METHODS: We conducted a retrospective, multicenter observational study across six EDs between January 1, 2020, and December 31, 2023. Adult patients presenting with chest pain who had a documented HEART score were included. MACE30 was defined as acute myocardial infarction, coronary revascularization, or all-cause mortality.

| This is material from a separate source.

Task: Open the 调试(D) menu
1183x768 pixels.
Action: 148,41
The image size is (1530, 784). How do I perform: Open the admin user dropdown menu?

The diagnostic performance of the HEART score was evaluated using a federated bivariate random-effects meta-analysis based on site-level 2 × 2 tables, yielding pooled sensitivity, specificity, and hierarchical summary receiver operating characteristic (HSROC) estimates. These results were compared with performance metrics derived from centralized patient-level analysis.
RESULTS: Among 57,906 ED encounters with documented HEART scores, MACE30 occurred in 2.2%. In federated meta-analysis, the HEART score demonstrated high specificity and negative predictive value, consistent with its intended rule-out function, with modest between-site variability. The pooled HSROC area under the curve was 0.759 (95% CI, 0.646-0.831). Centralized patient-level analysis yielded similar discrimination (AUROC 0.785; 95% CI, 0.776-0.794). Differences between federated and centralized estimates were small and clinically modest, reflecting preservation of site-level heterogeneity and variation in outcome prevalence across EDs.
CONCLUSIONS: Federated diagnostic meta-analysis produced HEART score performance estimates closely aligned with those obtained from centralized patient-level data. This approach enabled scalable, privacy-preserving multicenter evaluation of ED risk-stratification tools while accommodating heterogeneity across practice settings.